Not everyone wants this but most people went to a bootcamp with a dream of working in an awesome company (not necessarily FAANG) and aren't able to get that in their first or second job.
u/rollingdev2 wrote (the comment Michael replied to):
oh you used your target company's api to build an app. yeah, I can see how they'd like that, even by today's standard. Imma have a think on that. thanks!
u/michaelnovatireplied·
Yeah, would recommend this approach to this day for sure.
u/rollingdev2 wrote (the comment Michael replied to):
that makes sense....but i have to get the interview first before i can frme it. from what you're saying, i'd still be cosnidered a risk based on interview performance and resume. how do i break that?
u/michaelnovatireplied·★ FEATURED
I gave the advice somewhere else but staying at one company and showing numerous promotions is a simple way to pass the 20 second resume reviews.
Interview performance, I use a personal trainer analogy. You are asking how to get into shape. You can get a cheap gym membership and do it yourself (Neetcode or Algo Expert membership), you can get a personal trainer (1-1 mentor), you can join a premium gym like Equinox that has classes and trainers and a lot of options but is expensive (Formation), you can learn on your own through books and youtube videos about how to get into shape (which works if you have discipline but might take a lot longer)
u/ActiveBarStool wrote (the comment Michael replied to):
wtf does DEI have to do with bootcamp grads 💀 y'all will grasp straws for literally anything
u/michaelnovatireplied·
Bootcamp grads almost all have non traditional backgrounds - it's rare for a CS grad to go to a bootcamp
DEI = diversity, equity, and inclusion - and in terms of recruiting - that means finding talent from more diverse backgrounds (i.e. non traditional) and giving people who have the skills for a job but aren't getting into the pipelines because of their non CS degree or lack of degree requirement)
Unfortunately, bootcamp grads weren't meeting the skill requirement and don't perform as well on interviews compared to CS grads (overall, not case by case) so you could argue that DEI doesn't really apply because the people weren't qualified anyways for those roles, but because of the diversity aspect DEI recruiters were the main ones looking at bootcamps at all before.

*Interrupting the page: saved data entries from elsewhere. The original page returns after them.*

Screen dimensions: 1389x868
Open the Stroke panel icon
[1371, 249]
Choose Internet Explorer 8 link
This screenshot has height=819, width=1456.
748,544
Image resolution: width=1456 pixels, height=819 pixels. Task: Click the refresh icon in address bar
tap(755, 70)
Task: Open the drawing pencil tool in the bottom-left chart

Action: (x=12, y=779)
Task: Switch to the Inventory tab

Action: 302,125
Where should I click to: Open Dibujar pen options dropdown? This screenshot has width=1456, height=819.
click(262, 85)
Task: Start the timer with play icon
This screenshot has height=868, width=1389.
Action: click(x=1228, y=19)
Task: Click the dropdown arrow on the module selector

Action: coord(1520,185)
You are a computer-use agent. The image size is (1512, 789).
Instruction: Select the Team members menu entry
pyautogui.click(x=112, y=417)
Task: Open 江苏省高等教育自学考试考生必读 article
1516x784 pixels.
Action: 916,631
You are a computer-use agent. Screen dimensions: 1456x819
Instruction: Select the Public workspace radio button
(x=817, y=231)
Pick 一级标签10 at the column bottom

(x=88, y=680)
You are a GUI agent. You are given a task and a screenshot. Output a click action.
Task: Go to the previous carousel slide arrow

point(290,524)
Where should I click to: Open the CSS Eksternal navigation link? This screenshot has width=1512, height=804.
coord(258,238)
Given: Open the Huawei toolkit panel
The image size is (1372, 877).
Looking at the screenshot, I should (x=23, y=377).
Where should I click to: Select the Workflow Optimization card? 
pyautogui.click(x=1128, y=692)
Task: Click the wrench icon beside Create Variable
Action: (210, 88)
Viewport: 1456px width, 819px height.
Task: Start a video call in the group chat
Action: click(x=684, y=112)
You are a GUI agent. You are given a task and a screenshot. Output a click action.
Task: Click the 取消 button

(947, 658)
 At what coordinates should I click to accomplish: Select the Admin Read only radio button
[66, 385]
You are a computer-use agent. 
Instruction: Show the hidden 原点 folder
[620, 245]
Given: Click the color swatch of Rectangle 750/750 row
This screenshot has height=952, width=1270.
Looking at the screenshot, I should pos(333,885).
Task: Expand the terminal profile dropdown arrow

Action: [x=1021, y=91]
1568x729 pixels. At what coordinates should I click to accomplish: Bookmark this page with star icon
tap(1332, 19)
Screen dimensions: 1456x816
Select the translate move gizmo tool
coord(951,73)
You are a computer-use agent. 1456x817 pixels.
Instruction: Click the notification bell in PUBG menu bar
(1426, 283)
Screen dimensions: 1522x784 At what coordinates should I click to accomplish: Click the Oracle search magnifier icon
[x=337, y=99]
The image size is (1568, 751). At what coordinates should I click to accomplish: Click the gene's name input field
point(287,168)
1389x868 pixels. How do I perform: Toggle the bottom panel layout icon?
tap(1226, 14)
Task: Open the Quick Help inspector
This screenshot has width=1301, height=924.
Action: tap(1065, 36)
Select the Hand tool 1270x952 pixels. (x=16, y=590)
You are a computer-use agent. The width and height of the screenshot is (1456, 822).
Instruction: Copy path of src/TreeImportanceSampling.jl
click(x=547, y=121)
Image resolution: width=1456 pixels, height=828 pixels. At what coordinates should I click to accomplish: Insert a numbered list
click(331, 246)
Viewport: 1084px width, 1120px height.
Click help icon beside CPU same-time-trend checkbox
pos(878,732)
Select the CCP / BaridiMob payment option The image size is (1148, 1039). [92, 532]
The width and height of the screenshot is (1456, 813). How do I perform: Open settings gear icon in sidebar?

If those people lose their jobs or are reassigned, I don't think anyone else will even look.
u/ActiveBarStool wrote (the comment Michael replied to):
ain't nobody got time to read allat dork
u/michaelnovatireplied·
takes one to know one!
u/ActiveBarStool wrote (the comment Michael replied to):
anyways you're super obviously just promoting your startup 😂 how stupid do you think people are
u/michaelnovatireplied·
You might not be from this sub, but I'm one of the mods and I'm not promoting anything here, everyone has biases but I'm not here to promote anything.
u/Souporsam12 wrote (the comment Michael replied to):
Touch some grass man. You having your entire identity revolve around FAANG is cringe.
u/michaelnovatireplied·
Why exactly does my identity revolve around FAANG? Where did I say that anywhere?
It's a fact that if Mark Zuckerberg or Tim Cook or Sundar make statements about the industry that those statements impact others.
Meta's stance on DEI has flipped tables at a number of other companies already.
There's much more to life than FAANG, we agree on that.